MIAMI – A new exhibition at the Phillip and Patricia Frost Museum of Science explores light-producing organisms, from fireflies found in backyards to "alien-like deep-sea fishes and other fantastic creatures that illuminate the perpetually dark depths of the oceans," a news release stated.
The "Creatures of Light: Nature's Bioluminescence" exhibition began Oct. 6 and runs through April 21.
According to the news release, it is rare for organisms on land to glow, but it is far more common to find these types of creatures in the ocean.
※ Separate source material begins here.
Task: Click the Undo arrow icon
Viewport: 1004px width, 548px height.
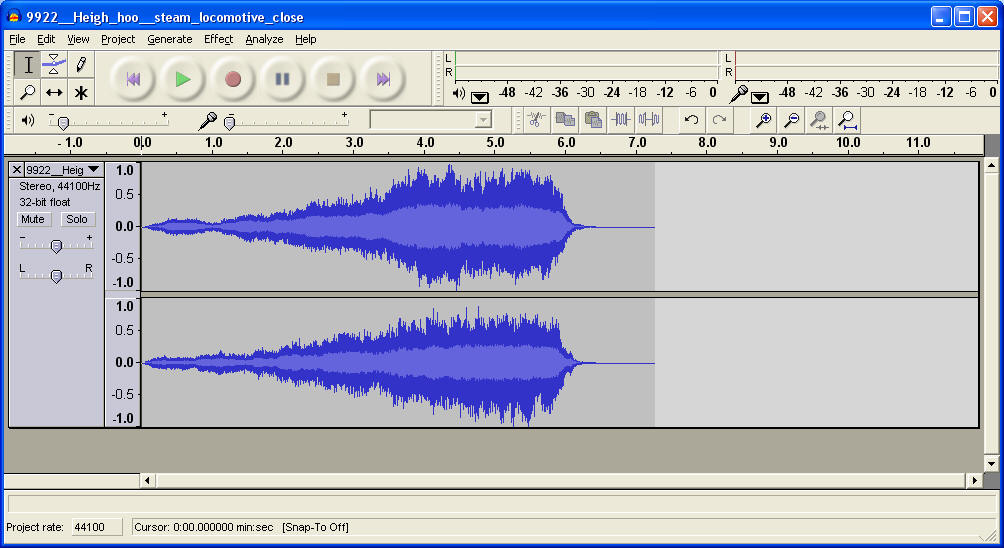Action: [x=691, y=120]
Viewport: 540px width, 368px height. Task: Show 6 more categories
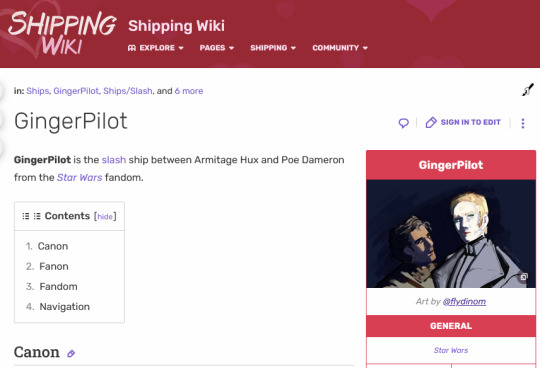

In fact, up to 90 percent of animals at depths below 700 meters are bioluminescent.
Museum officials said scientists are in a race against time to learn more about these fascinating creatures, like the crystal jelly, as marine habitats are becoming increasingly threatened by pollution, overfishing and global climate change.
Below are some parts of the exhibition that guests can explore:
• A woodland floor with bioluminescent mushrooms and a meadow filled with fireflies flashing unique, species-specific patterns in eastern North America.
• The Waitomo cave system in New Zealand, where glowworms drop sticky threads from their bioluminescent tails to ensnare prey.
• An interactive re-creation of Mosquito Bay on Vieques Island in Puerto Rico, home to dinoflagellates, planktonic organisms that create a glowing halo around anything that moves through the water.
• The Bloody Bay Wall, a remarkable coral wall in the Cayman Islands, lit up by fluorescent corals and fishes.
Other interactive exhibits also allow guests to meet scientists whose work involves the exploration of bioluminescence.